Last week, the California Supreme Court told nine brave students it would not consider their constitutional challenge to state statutes that allow thousands of chronically ineffective teachers to remain in classrooms. Although the intermediate court ruling against the students stands as law in California, it is far from the definitive or widespread victory that opponents assert it is. The simple fact is that California’s highest court has not ruled – nor has any state’s highest court, for that matter – on the constitutionality of archaic, quality-blind tenure rules that protect even chronically underperforming teachers. In short, this fight is far from over.
Courts play an invaluable role in movements of social change, including monumental decisions on desegregation, marriage equality, and access to healthcare. But cases like Brown v. Board of Education do not happen overnight. They are the product of long-term incremental action, where even a loss or a decision not to act can pave the way for victory.
Against a backdrop of heated public debate and persistent social advocacy, it is the courts’ role to stand clear of politics and interpret our laws in the face of evolving realities. Sometimes, courts get it right on the first try. Other times, because judicial interpretations do not always keep up with evolving social realities, it takes repeated efforts for the courts to acknowledge that a long-standing status quo is unconstitutional. We saw this recently in the fight for marriage equality, where gay and lesbian couples advocated for equal rights for years – at times only winning strongly-worded judicial dissents – until states and, ultimately, a decision from the U.S. Supreme Court recognized same-sex marriage as a constitutional right.
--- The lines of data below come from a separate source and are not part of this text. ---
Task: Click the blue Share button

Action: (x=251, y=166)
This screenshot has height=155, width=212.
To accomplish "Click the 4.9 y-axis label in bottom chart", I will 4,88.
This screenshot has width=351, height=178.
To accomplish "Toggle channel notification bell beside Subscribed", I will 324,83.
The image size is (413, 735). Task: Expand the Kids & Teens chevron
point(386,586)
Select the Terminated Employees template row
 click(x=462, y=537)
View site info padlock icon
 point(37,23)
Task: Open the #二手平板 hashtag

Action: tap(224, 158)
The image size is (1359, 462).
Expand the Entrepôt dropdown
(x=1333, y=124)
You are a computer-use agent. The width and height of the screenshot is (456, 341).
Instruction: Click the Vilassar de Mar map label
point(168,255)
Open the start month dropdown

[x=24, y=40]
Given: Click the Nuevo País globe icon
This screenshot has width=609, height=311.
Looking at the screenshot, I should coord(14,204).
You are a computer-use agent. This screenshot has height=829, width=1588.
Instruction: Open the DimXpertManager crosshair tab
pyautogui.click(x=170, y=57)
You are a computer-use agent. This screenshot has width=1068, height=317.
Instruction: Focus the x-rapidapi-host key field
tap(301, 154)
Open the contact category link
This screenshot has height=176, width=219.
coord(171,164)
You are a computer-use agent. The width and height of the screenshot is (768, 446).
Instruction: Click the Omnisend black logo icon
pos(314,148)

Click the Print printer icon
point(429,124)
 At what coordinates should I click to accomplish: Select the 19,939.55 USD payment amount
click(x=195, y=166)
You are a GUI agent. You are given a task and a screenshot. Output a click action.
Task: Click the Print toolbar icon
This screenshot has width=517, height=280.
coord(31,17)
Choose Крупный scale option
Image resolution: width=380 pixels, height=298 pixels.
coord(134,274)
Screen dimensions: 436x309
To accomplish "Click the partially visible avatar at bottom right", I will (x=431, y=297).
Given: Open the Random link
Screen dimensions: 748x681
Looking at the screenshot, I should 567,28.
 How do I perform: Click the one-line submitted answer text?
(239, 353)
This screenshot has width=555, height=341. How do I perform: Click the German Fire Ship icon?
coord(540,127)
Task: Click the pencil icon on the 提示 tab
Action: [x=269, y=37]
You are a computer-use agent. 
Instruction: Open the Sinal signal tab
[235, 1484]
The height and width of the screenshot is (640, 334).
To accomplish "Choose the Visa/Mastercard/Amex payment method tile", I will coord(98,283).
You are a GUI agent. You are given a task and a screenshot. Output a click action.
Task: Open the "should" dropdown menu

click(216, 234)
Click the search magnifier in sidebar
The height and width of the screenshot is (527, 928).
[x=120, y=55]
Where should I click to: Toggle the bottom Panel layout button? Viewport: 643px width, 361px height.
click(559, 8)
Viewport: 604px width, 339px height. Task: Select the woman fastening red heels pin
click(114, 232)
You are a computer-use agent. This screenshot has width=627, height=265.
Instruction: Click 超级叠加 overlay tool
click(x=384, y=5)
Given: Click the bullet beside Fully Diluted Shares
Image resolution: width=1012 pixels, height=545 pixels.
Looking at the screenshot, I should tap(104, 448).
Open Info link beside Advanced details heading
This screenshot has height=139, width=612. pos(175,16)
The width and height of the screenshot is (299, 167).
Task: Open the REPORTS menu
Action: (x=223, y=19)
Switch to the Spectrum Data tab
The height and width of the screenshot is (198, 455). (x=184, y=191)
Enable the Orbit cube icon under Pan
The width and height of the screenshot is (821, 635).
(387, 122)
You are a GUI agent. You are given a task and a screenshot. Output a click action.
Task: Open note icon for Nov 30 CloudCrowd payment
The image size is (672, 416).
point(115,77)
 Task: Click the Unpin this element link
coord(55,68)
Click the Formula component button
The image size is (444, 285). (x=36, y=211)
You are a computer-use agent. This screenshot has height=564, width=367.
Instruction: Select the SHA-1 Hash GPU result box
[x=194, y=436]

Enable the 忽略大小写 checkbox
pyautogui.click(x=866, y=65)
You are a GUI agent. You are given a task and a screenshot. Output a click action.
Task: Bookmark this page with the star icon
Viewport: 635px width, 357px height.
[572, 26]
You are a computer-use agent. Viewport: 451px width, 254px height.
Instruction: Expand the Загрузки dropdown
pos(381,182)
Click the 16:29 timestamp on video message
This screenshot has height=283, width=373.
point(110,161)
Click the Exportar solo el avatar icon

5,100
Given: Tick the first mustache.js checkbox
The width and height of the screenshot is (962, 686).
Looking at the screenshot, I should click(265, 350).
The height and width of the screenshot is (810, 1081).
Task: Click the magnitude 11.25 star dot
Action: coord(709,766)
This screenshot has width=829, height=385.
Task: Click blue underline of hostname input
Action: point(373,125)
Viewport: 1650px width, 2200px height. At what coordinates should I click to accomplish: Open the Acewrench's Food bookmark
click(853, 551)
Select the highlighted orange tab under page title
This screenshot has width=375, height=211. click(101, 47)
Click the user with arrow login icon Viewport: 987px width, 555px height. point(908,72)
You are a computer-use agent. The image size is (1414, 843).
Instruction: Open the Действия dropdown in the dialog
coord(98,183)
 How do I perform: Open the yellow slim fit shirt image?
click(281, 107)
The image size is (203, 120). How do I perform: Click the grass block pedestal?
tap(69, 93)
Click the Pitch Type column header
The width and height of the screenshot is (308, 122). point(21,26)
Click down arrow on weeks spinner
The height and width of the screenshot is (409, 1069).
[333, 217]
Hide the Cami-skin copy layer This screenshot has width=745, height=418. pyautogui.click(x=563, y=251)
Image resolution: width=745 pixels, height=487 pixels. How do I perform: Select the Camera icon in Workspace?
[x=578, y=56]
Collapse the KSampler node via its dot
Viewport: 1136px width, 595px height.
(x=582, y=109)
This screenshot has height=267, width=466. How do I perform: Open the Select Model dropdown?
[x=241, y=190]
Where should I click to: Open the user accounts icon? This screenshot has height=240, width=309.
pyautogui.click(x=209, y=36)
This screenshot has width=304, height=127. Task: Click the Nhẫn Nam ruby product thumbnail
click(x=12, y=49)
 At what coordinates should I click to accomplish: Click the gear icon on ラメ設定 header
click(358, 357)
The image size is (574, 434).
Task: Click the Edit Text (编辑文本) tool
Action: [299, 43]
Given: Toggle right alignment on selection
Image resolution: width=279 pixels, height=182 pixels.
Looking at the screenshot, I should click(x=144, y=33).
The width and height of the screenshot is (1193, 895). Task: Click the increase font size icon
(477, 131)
In California, high school student Beatriz Vergara and her co-plaintiffs similarly recognized a constitutional injustice and began a civil rights movement in the courts that is far from over. For years, parents, students, principals, superintendents, and teachers had called attention to the out-of-date protections that are provided to teachers whose teaching is repeatedly rated ineffective. The concern is a fair one. These policies were enacted in a different era, before laws prohibiting employment discrimination were widespread. Today, there is simply no reason that our education laws should maintain the jobs of persistently ineffective teachers at the expense of student learning.
Even the California appellate court in its ruling against the students called the facts “troubling,” and said that they showed “deplorable staffing decisions... that have a deleterious impact on poor and minority students in California’s public schools.” And the only opinions issued by the California Supreme Court – lengthy and strongly-worded dissents from two judges with notable expertise in education law and policy – also acknowledged troubling evidence of systemic problems that may result from the challenged statutes.
Justice Goodwin Liu, a constitutional law and education policy scholar who won an award from the Education Law Association, wrote in his dissent, “The trial court found, and the Court of Appeal did not dispute, that the evidence in this case demonstrates serious harms. The nine schoolchildren who brought this action, along with the millions of children whose educational opportunities are affected every day by the challenged statutes, deserve to have their claims heard by this state’s highest court.”
Likewise, Justice Mariano-Florentino Cuéllar, who co-chaired the U.S. Department of Education’s National Equity and Excellence Commission, wrote, “The harmful consequences to a child’s education caused by grossly ineffective teachers – the evidence for which the trial court found compelling – are no less grave than those resulting from a shortened period of instruction or financial shortfalls.”
So, the inevitable question remains: Where do parents and students go from here?
Unquestionably, they move forward.
Families in New York and Minnesota are challenging similar teacher employment statutes in those states. And these parents and students are not backing down, despite the difficulties inherent to fighting against policies backed by long-standing and influential political interests.
Although the lawsuits in New York and Minnesota seek to strike down illogical job protections for ineffective teachers just as Beatrice Vergara’s lawsuit did in California, they are using different legal theories and present opportunities for judicial reasoning that did not exist before the California court.
For example, in New York, families have not leveraged the equal protection clause that was used in the California students’ lawsuit. Instead, they have asserted that the challenged statutes result in some or all students receiving less than the “sound, basic education” guaranteed by the New York State Constitution. In Minnesota, in addition to an equal protection claim, the plaintiffs have also raised a direct claim under the education clause of Minnesota’s constitution, as well as an assertion that students’ due process rights are being violated.
Armed with distinct theories of law in different state courts, the plaintiffs in New York and Minnesota will do what many social activists have done before. They will place their trust in the courts to safeguard their constitutional rights. As we move forward in the fight for students’ rights in our public schools, it is up to parents and students around the country to expose educational injustices in the courts, and persuade judges to change the laws that stand in the way of students’ fundamental right to learn.